Wormcraft is a worm-based simulator that converts sensory input to behavioral output. Users can build diverse neural networks using the open-ended Wormcraft GUI. Wormcraft simulates how worms perform in an environment with the user-created neural network.
Users can benefit from Wormcraft in several ways. First and foremost, Wormcraft is a great learning tool for anyone with an interest in neuroscience or robotics. Users will quickly gain an intuition for how to string together neurons in order to solve different problems. Also, researchers (especially C. elegans researchers) will be able to test their models without having to build their own simulation framework.
I will introduce Wormcraft by showing how it can be used to solve a common C. elegans problem: how to ascend a food concentration gradient. There are many ways to solve this problem. I will share a model I find to be particularly robust.
Central to my model is an oscillator that acts as a central pattern generator. The oscillator outputs signals to the ‘rotate muscle’. This rotate muscle changes the orientation of the worm depending on the strength of the input it receives. There is also a forward muscle separate from this system, constantly moving the animal forward.
I couple the phase speed of the oscillator with the second derivative of the amount of food detected by the animal. That is, when the second derivative is positive—occurs when the animal is turning towards ascending the concentration gradient—the phase speed slows—and vice versa for a negative second derivative. In this way, turns that orient the animal in line with the concentration gradient are accentuated, while turns that orient the animal down the concentration gradient are silenced.
Here is how we build the model with the GUI.
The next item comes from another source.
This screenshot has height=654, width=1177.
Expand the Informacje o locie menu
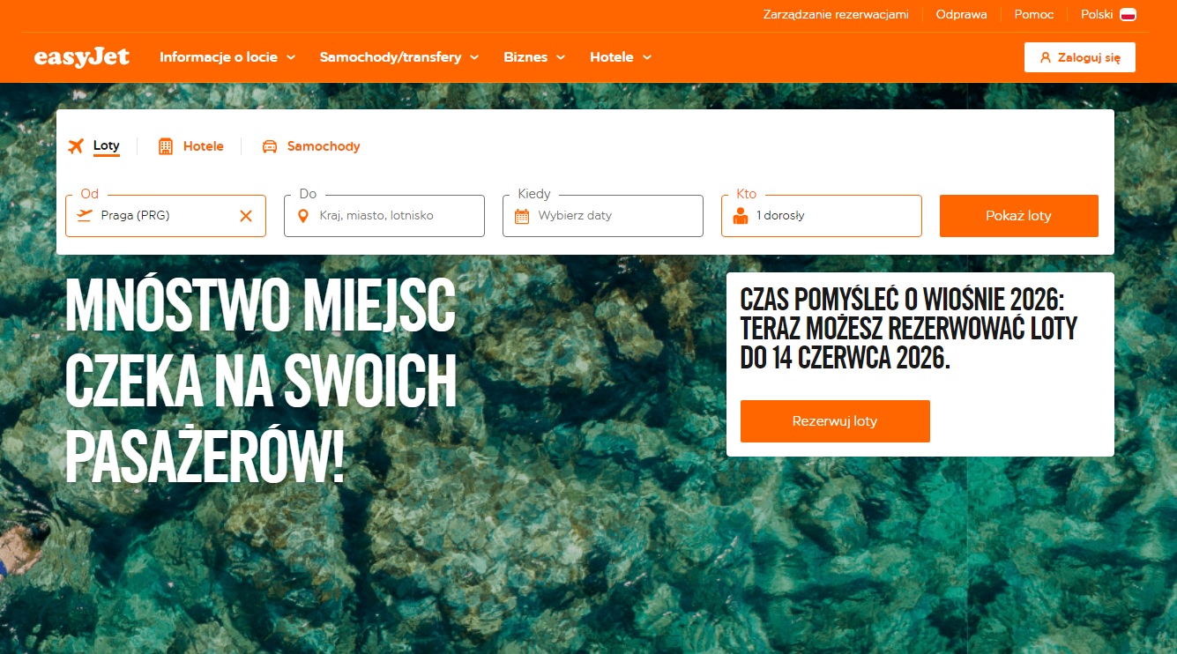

Here is the GUI at the beginning of program run. The toolbar contains all of the tools we need to build a network: (from left to right) neuron, oscillating neuron, sensor, muscle, and connection. We click to select a network tool and then click on the left of the Map to place our new tool.
Here, I have built the model. The black circles are non-oscillating neurons. The blue circle is an oscillating neuron. The green arc is a detector. The red triangle is the rotating muscle.
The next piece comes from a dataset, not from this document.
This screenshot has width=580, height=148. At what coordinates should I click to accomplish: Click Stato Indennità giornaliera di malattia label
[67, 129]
Each of the components in the network is highly customizable. Customizations are done within the command window (the window on the right). As an example, let us look at how to customize a sensor.
When we click on the sensor, the GUI renders options for customizing the sensor. For right now, the sensor has only two customizable parameters: the threshold and the sensor type. For this simulation, we will set the threshold to 0.0, and the type to ‘Food’ (by clicking the toggle button), as the worm must ascend a food concentration gradient.
We then use the command window to customize the rest of the network components. The connection from the sensor to the first neuron is a positive, linear connection. The next two connections in the network send positive, derivative signals. The connection from the oscillator to the muscle is a positive, linear connection. Finally, we set the integration properties of the oscillator such that the oscillator only receives positive values. This keeps us from having to deal with the case of oscillation reversal.
Then, we press enter. Wormcraft builds the neural network into a worm and runs on the worm on a landscape with a concentration gradient.
This is an example run. The function that defines the food concentration gradient landscape = 10.0*(20 - abs(y - 10)). Thus, the worm should move up the y-axis until it reaches y=10, then circle back. This is exactly what the worm does.